Task statement> One part of the entries below is wanted: the lines from the one containing "You are a computer-use agent." through the one containing "Instruction: Click the". Write those out exactly and nothing else.

*** Data for analysis ***

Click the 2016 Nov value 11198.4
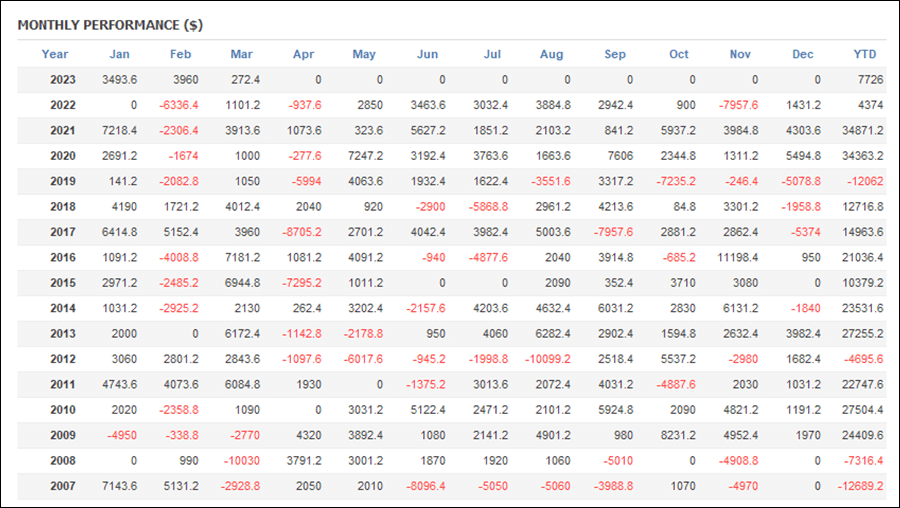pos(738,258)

*** End of Data for analysis ***
*** Data for analysis ***

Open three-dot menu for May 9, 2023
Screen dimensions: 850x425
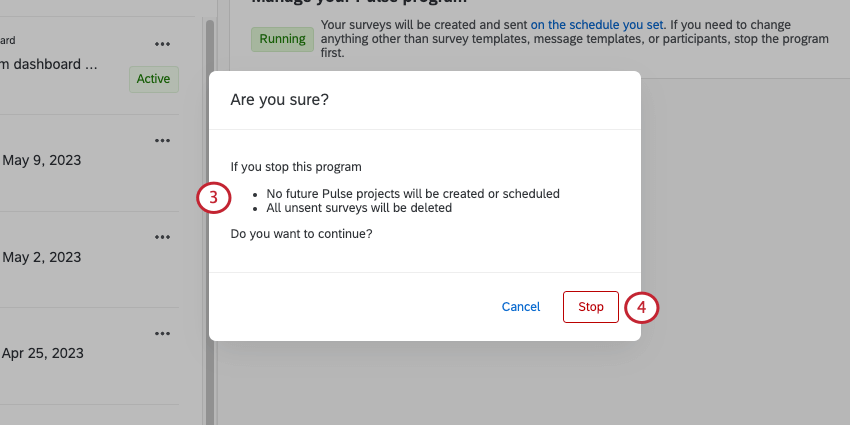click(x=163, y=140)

*** End of Data for analysis ***
*** Data for analysis ***

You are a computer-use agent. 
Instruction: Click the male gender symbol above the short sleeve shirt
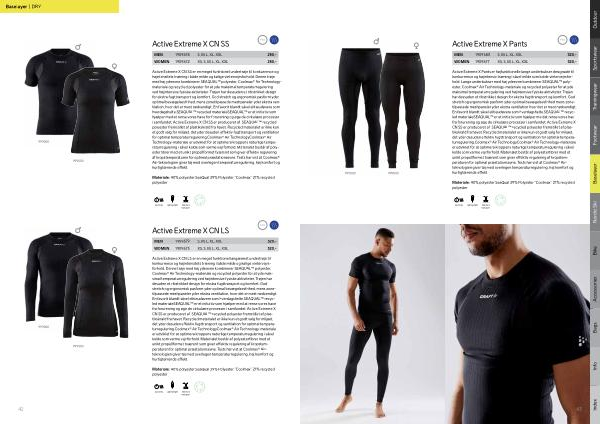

*** End of Data for analysis ***

Answer for this exercise>
You are a computer-use agent. 
Instruction: Click the male gender symbol above the short sleeve shirt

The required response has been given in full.